* **Extracted information**:

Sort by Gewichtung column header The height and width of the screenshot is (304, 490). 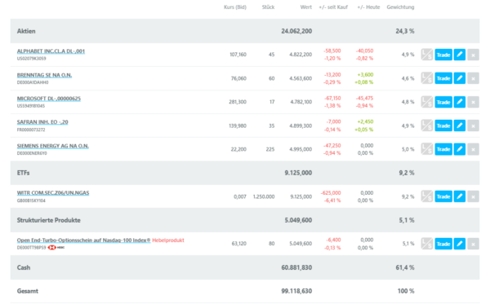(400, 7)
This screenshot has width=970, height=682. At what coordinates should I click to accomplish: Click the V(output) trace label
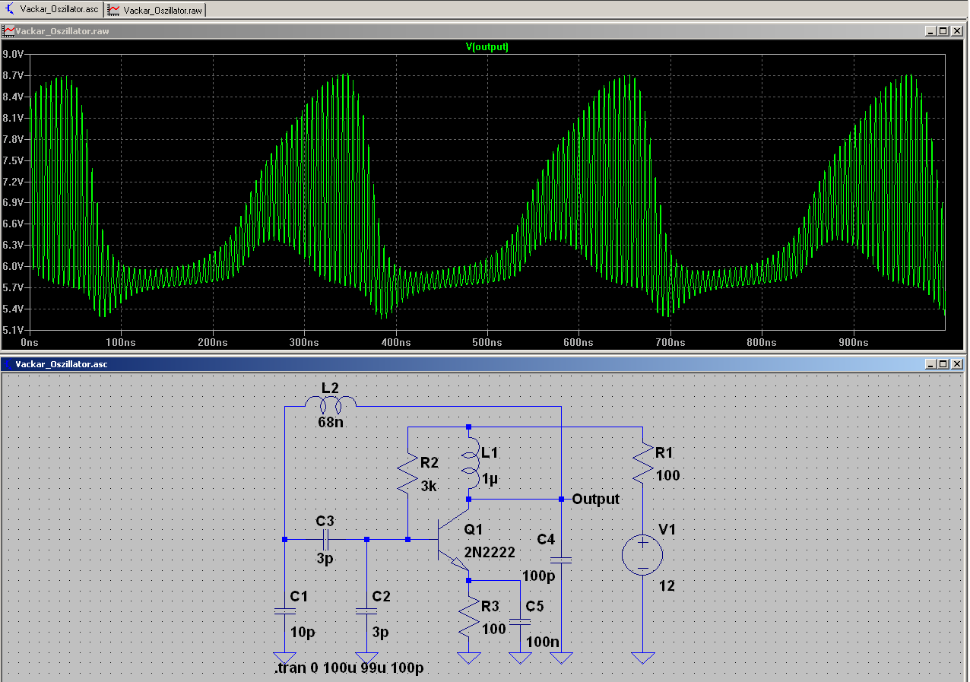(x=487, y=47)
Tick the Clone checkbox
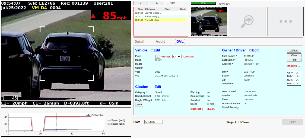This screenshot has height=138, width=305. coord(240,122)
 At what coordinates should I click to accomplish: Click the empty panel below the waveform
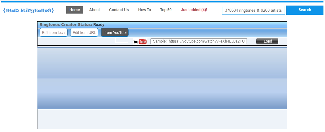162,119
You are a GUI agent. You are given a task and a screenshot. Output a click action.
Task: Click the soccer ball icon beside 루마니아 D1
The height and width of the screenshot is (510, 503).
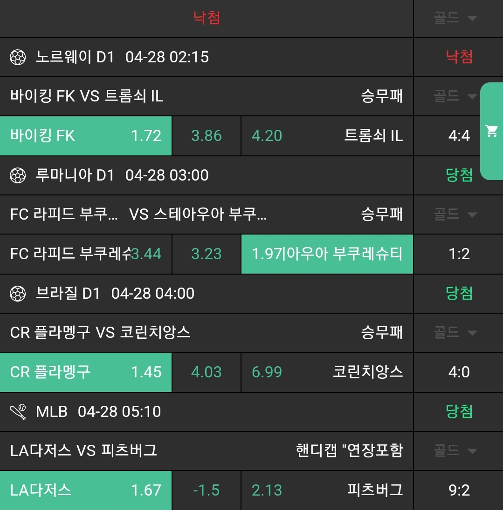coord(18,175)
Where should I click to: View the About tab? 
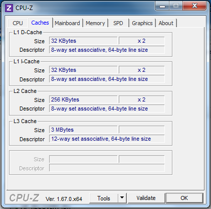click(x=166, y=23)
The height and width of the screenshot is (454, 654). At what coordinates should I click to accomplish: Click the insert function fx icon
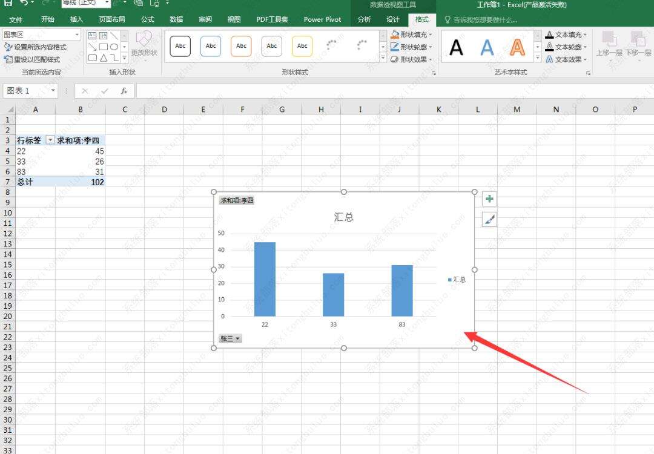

* **Aim of the exercise**:
Word for word, restate the lines from the line with "You are a GUI" through the last line of the entries, and nothing beyond them. Omit pictures.

* **The completed task**:
You are a GUI agent. You are given a task and a screenshot. Output a click action.
Task: Click the soccer ball icon beside 루마니아 D1
The height and width of the screenshot is (510, 503).
coord(18,175)
Where should I click to: View the About tab? 
click(x=166, y=23)
The height and width of the screenshot is (454, 654). At what coordinates should I click to accomplish: Click the insert function fx icon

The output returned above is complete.